Can you write out every line of the material below again, adding -17 to each x and y coordinate value and leaving out the pictures?

########################################

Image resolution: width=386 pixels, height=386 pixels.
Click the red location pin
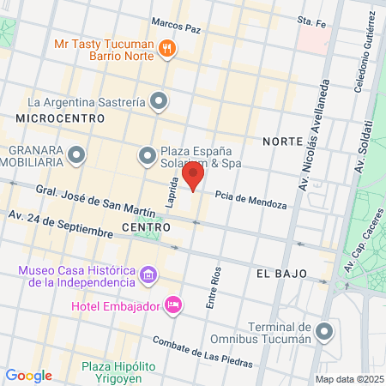(x=194, y=178)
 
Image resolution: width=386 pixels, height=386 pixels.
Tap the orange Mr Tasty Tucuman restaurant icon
(x=168, y=50)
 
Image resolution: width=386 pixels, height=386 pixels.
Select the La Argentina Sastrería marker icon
(x=158, y=102)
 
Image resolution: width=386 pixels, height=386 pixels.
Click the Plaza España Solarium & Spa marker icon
(x=147, y=156)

########################################

=== Written response ===
Image resolution: width=386 pixels, height=386 pixels.
Click the red location pin
(x=177, y=161)
 
Image resolution: width=386 pixels, height=386 pixels.
Tap the orange Mr Tasty Tucuman restaurant icon
(x=151, y=33)
 
Image resolution: width=386 pixels, height=386 pixels.
Select the La Argentina Sastrería marker icon
(x=141, y=85)
 
Image resolution: width=386 pixels, height=386 pixels.
Click the Plaza España Solarium & Spa marker icon
(x=130, y=139)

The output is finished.